*WORK TO COMPLETE*. Extract every line of the data below and reproduce each one verbatim, in its original order and without alteration.

>> Start

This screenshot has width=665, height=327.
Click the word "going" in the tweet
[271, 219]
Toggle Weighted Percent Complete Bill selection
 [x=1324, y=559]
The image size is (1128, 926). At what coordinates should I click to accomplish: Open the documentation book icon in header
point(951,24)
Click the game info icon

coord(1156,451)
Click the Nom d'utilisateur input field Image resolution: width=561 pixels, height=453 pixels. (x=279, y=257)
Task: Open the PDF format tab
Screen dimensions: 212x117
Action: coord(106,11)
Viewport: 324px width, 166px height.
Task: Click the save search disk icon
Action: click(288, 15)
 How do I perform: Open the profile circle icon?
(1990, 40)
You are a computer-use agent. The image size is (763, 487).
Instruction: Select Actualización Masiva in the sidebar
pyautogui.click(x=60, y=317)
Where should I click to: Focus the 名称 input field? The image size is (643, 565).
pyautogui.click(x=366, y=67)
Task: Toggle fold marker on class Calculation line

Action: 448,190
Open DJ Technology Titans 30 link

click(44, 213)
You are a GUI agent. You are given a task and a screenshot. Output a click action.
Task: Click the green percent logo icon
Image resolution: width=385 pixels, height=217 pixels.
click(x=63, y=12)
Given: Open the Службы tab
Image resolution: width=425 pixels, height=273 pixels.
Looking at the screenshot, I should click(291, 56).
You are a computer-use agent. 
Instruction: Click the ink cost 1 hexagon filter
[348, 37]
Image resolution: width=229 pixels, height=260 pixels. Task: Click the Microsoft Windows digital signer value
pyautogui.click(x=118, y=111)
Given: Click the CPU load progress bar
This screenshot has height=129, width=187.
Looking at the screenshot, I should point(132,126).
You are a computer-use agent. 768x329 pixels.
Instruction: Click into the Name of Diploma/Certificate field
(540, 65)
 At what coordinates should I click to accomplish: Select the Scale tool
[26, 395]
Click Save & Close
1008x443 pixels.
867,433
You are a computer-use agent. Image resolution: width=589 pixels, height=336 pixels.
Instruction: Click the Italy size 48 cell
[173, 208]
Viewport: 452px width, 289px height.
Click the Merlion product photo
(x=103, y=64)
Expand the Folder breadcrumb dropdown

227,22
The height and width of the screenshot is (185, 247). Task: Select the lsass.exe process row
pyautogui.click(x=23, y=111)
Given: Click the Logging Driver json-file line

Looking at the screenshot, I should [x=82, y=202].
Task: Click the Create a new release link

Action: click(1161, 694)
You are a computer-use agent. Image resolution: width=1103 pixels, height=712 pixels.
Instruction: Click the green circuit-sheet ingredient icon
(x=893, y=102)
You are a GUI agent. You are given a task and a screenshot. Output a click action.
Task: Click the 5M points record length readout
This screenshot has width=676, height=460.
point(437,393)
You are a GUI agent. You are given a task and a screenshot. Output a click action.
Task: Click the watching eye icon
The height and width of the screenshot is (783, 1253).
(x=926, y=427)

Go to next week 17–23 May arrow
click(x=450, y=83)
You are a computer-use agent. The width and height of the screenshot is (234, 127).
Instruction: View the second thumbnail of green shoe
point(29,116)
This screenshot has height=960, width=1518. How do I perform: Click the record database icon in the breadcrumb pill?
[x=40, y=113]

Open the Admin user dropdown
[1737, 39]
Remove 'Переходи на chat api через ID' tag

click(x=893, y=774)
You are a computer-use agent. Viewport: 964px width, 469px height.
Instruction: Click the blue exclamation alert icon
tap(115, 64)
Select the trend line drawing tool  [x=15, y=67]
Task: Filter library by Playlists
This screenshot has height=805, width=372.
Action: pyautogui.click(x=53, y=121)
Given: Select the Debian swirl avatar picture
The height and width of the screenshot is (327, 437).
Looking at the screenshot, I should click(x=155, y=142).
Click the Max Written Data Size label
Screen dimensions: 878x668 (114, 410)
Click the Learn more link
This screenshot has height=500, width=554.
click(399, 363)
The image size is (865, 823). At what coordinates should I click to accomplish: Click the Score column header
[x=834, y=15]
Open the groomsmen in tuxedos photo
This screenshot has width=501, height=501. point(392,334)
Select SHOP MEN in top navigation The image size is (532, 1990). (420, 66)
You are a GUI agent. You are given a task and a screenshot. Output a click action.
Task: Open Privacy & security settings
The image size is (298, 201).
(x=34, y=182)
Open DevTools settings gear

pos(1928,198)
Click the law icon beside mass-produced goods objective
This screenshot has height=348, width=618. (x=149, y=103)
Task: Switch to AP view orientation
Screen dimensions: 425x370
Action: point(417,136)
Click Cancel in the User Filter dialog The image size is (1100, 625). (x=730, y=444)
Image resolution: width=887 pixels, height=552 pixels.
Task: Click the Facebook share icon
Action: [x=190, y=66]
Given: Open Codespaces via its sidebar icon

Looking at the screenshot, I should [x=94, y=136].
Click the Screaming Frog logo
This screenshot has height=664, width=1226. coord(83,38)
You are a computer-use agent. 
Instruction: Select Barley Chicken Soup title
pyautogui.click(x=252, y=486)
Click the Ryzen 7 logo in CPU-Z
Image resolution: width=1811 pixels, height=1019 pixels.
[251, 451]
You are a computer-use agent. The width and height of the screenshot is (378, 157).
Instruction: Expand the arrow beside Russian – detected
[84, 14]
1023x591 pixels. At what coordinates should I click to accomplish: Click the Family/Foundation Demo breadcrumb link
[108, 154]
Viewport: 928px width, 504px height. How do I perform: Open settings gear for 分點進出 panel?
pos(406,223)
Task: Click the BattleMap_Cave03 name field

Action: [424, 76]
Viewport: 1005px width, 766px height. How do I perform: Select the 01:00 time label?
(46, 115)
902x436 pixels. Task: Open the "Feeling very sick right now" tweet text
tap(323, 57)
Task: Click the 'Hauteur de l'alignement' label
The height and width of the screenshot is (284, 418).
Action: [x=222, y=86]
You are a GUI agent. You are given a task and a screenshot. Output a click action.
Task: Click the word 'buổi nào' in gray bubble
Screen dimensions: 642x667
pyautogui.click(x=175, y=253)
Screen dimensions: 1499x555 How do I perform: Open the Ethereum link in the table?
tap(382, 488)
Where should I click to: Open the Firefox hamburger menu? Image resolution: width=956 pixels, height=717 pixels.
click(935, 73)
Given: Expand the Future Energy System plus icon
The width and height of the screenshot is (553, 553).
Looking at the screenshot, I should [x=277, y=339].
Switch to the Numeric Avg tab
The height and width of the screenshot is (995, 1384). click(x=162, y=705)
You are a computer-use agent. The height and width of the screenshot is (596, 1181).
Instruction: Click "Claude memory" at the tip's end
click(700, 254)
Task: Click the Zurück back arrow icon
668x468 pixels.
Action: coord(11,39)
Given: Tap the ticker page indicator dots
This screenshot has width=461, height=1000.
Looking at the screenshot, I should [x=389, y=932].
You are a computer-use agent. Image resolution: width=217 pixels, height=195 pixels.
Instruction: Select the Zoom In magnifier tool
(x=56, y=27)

>> End

*WRITTEN SOLUTION*.
This screenshot has width=665, height=327.
Click the word "going" in the tweet
[271, 219]
Toggle Weighted Percent Complete Bill selection
 [x=1324, y=559]
The image size is (1128, 926). At what coordinates should I click to accomplish: Open the documentation book icon in header
point(951,24)
Click the game info icon

coord(1156,451)
Click the Nom d'utilisateur input field Image resolution: width=561 pixels, height=453 pixels. (x=279, y=257)
Task: Open the PDF format tab
Screen dimensions: 212x117
Action: coord(106,11)
Viewport: 324px width, 166px height.
Task: Click the save search disk icon
Action: click(288, 15)
 How do I perform: Open the profile circle icon?
(1990, 40)
You are a computer-use agent. The image size is (763, 487).
Instruction: Select Actualización Masiva in the sidebar
pyautogui.click(x=60, y=317)
Where should I click to: Focus the 名称 input field? The image size is (643, 565).
pyautogui.click(x=366, y=67)
Task: Toggle fold marker on class Calculation line

Action: 448,190
Open DJ Technology Titans 30 link

click(44, 213)
You are a GUI agent. You are given a task and a screenshot. Output a click action.
Task: Click the green percent logo icon
Image resolution: width=385 pixels, height=217 pixels.
click(x=63, y=12)
Given: Open the Службы tab
Image resolution: width=425 pixels, height=273 pixels.
Looking at the screenshot, I should click(291, 56).
You are a computer-use agent. 
Instruction: Click the ink cost 1 hexagon filter
[348, 37]
Image resolution: width=229 pixels, height=260 pixels. Task: Click the Microsoft Windows digital signer value
pyautogui.click(x=118, y=111)
Given: Click the CPU load progress bar
This screenshot has height=129, width=187.
Looking at the screenshot, I should point(132,126).
You are a computer-use agent. 768x329 pixels.
Instruction: Click into the Name of Diploma/Certificate field
(540, 65)
 At what coordinates should I click to accomplish: Select the Scale tool
[26, 395]
Click Save & Close
1008x443 pixels.
867,433
You are a computer-use agent. Image resolution: width=589 pixels, height=336 pixels.
Instruction: Click the Italy size 48 cell
[173, 208]
Viewport: 452px width, 289px height.
Click the Merlion product photo
(x=103, y=64)
Expand the Folder breadcrumb dropdown

227,22
The height and width of the screenshot is (185, 247). Task: Select the lsass.exe process row
pyautogui.click(x=23, y=111)
Given: Click the Logging Driver json-file line

Looking at the screenshot, I should [x=82, y=202].
Task: Click the Create a new release link

Action: click(1161, 694)
You are a computer-use agent. Image resolution: width=1103 pixels, height=712 pixels.
Instruction: Click the green circuit-sheet ingredient icon
(x=893, y=102)
You are a GUI agent. You are given a task and a screenshot. Output a click action.
Task: Click the 5M points record length readout
This screenshot has width=676, height=460.
point(437,393)
You are a GUI agent. You are given a task and a screenshot. Output a click action.
Task: Click the watching eye icon
The height and width of the screenshot is (783, 1253).
(x=926, y=427)

Go to next week 17–23 May arrow
click(x=450, y=83)
You are a computer-use agent. The width and height of the screenshot is (234, 127).
Instruction: View the second thumbnail of green shoe
point(29,116)
This screenshot has height=960, width=1518. How do I perform: Click the record database icon in the breadcrumb pill?
[x=40, y=113]

Open the Admin user dropdown
[1737, 39]
Remove 'Переходи на chat api через ID' tag

click(x=893, y=774)
You are a computer-use agent. Viewport: 964px width, 469px height.
Instruction: Click the blue exclamation alert icon
tap(115, 64)
Select the trend line drawing tool  [x=15, y=67]
Task: Filter library by Playlists
This screenshot has height=805, width=372.
Action: pyautogui.click(x=53, y=121)
Given: Select the Debian swirl avatar picture
The height and width of the screenshot is (327, 437).
Looking at the screenshot, I should click(x=155, y=142).
Click the Max Written Data Size label
Screen dimensions: 878x668 (114, 410)
Click the Learn more link
This screenshot has height=500, width=554.
click(399, 363)
The image size is (865, 823). At what coordinates should I click to accomplish: Click the Score column header
[x=834, y=15]
Open the groomsmen in tuxedos photo
This screenshot has width=501, height=501. point(392,334)
Select SHOP MEN in top navigation The image size is (532, 1990). (420, 66)
You are a GUI agent. You are given a task and a screenshot. Output a click action.
Task: Open Privacy & security settings
The image size is (298, 201).
(x=34, y=182)
Open DevTools settings gear

pos(1928,198)
Click the law icon beside mass-produced goods objective
This screenshot has height=348, width=618. (x=149, y=103)
Task: Switch to AP view orientation
Screen dimensions: 425x370
Action: point(417,136)
Click Cancel in the User Filter dialog The image size is (1100, 625). (x=730, y=444)
Image resolution: width=887 pixels, height=552 pixels.
Task: Click the Facebook share icon
Action: [x=190, y=66]
Given: Open Codespaces via its sidebar icon

Looking at the screenshot, I should [x=94, y=136].
Click the Screaming Frog logo
This screenshot has height=664, width=1226. coord(83,38)
You are a computer-use agent. 
Instruction: Select Barley Chicken Soup title
pyautogui.click(x=252, y=486)
Click the Ryzen 7 logo in CPU-Z
Image resolution: width=1811 pixels, height=1019 pixels.
[251, 451]
You are a computer-use agent. The width and height of the screenshot is (378, 157).
Instruction: Expand the arrow beside Russian – detected
[84, 14]
1023x591 pixels. At what coordinates should I click to accomplish: Click the Family/Foundation Demo breadcrumb link
[108, 154]
Viewport: 928px width, 504px height. How do I perform: Open settings gear for 分點進出 panel?
pos(406,223)
Task: Click the BattleMap_Cave03 name field

Action: [424, 76]
Viewport: 1005px width, 766px height. How do I perform: Select the 01:00 time label?
(46, 115)
902x436 pixels. Task: Open the "Feeling very sick right now" tweet text
tap(323, 57)
Task: Click the 'Hauteur de l'alignement' label
The height and width of the screenshot is (284, 418).
Action: [x=222, y=86]
You are a GUI agent. You are given a task and a screenshot. Output a click action.
Task: Click the word 'buổi nào' in gray bubble
Screen dimensions: 642x667
pyautogui.click(x=175, y=253)
Screen dimensions: 1499x555 How do I perform: Open the Ethereum link in the table?
tap(382, 488)
Where should I click to: Open the Firefox hamburger menu? Image resolution: width=956 pixels, height=717 pixels.
click(935, 73)
Given: Expand the Future Energy System plus icon
The width and height of the screenshot is (553, 553).
Looking at the screenshot, I should [x=277, y=339].
Switch to the Numeric Avg tab
The height and width of the screenshot is (995, 1384). click(x=162, y=705)
You are a computer-use agent. The height and width of the screenshot is (596, 1181).
Instruction: Click "Claude memory" at the tip's end
click(700, 254)
Task: Click the Zurück back arrow icon
668x468 pixels.
Action: coord(11,39)
Given: Tap the ticker page indicator dots
This screenshot has width=461, height=1000.
Looking at the screenshot, I should [x=389, y=932].
You are a computer-use agent. Image resolution: width=217 pixels, height=195 pixels.
Instruction: Select the Zoom In magnifier tool
(x=56, y=27)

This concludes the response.